Cardinal Robert Sarah, prefect of the Congregation for Divine Worship and the Discipline of the Sacraments, speaks at the Vatican Feb. 10, 2015. / Bohumil Petrik/CNA.

Cardinal Robert Sarah defended papal primacy and priestly celibacy, and called for unity among Catholics in the face of Church scandals and the moral crisis in the Western world during an interview published March 27.

"Today everything is dark, difficult, but whatever the difficulties we are going through, there is only one person who can come to our rescue," Sarah said in a lengthy interview with the secular French weekly Valeurs actuelles.

"It is the resurrection of the Son of God that gives hope in the darkness," he said.

Sarah, Prefect for the Congregation for Divine Worship, emphasized that the Church's "great divine mission" is to "bring men to Christ, who is our Hope."

The cardinal, originally from Guinea, has written a new book with Nicolas Diat on the "profound spiritual, moral, and political crisis in the contemporary world" published in French, titled "Evening Approaches and the Day is Now Far Spent."

The title of the book is taken from a line in Luke's Gospel, in which the resurrected Christ meets his disciples on the road to Emmaus: "Stay with us, Lord, evening approaches and the day is now far spent."

While articulating the moral confusion that plagues Western societies, the cardinal also pointed to God's providence in providing popes to lead the Church in difficult times.

"God saw that the world was sinking into a fatal confusion …To prepare ourselves for this situation, God has given us solid popes," Sarah explained.
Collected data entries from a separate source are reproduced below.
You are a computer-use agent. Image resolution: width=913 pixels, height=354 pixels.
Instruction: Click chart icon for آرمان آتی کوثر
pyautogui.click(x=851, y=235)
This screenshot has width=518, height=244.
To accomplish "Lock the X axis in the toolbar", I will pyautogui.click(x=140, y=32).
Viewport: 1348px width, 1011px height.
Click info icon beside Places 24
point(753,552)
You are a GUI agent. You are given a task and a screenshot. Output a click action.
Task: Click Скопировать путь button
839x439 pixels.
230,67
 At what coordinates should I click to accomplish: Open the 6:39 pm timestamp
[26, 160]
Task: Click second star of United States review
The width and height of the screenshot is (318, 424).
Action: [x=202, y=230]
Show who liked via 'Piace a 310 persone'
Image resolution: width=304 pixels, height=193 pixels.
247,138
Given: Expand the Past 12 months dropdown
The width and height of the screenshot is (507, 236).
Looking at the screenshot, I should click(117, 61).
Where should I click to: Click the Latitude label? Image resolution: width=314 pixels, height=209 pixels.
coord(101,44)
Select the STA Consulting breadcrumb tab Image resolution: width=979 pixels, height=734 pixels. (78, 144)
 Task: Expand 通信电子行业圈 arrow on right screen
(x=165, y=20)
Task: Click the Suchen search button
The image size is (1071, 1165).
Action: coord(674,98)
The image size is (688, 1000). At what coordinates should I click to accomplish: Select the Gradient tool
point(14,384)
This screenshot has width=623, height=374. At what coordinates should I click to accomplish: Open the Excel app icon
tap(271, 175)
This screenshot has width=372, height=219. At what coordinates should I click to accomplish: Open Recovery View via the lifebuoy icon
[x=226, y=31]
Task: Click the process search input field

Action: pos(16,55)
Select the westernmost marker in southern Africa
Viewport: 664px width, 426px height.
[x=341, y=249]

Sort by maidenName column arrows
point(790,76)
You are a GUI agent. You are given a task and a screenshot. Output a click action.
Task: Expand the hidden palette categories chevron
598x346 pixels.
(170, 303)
He then listed the particular gifts that the four most recent popes gave to the Church and the world.

God "gave us Paul VI, who defended the life and true love, despite very strong opposition, with the encyclical Humanae vitae," he said.

God gave us John Paul II, whose life itself "was a living Gospel," and taught that the union of faith and reason together is "a light that guides the world towards a true vision of man," he said. While Benedict XVI  gifted the world by teaching with "unparalleled clarity, depth and precision."

"Today, He gives us Francis, who literally wants to save Christian humanism," Sarah explained, adding, "God never abandons His Church."

Sarah said that "we must rediscover this primary responsibility of the pope and each bishop."

"Christ founded a Church whose mode of government is hierarchical. The first person in charge of the Church is the pope. The first person in charge of the local Church is the bishop in his diocese, and not the episcopal conference, which is useful for exchanging (views), not for imposing a direction," he said when asked about synodality.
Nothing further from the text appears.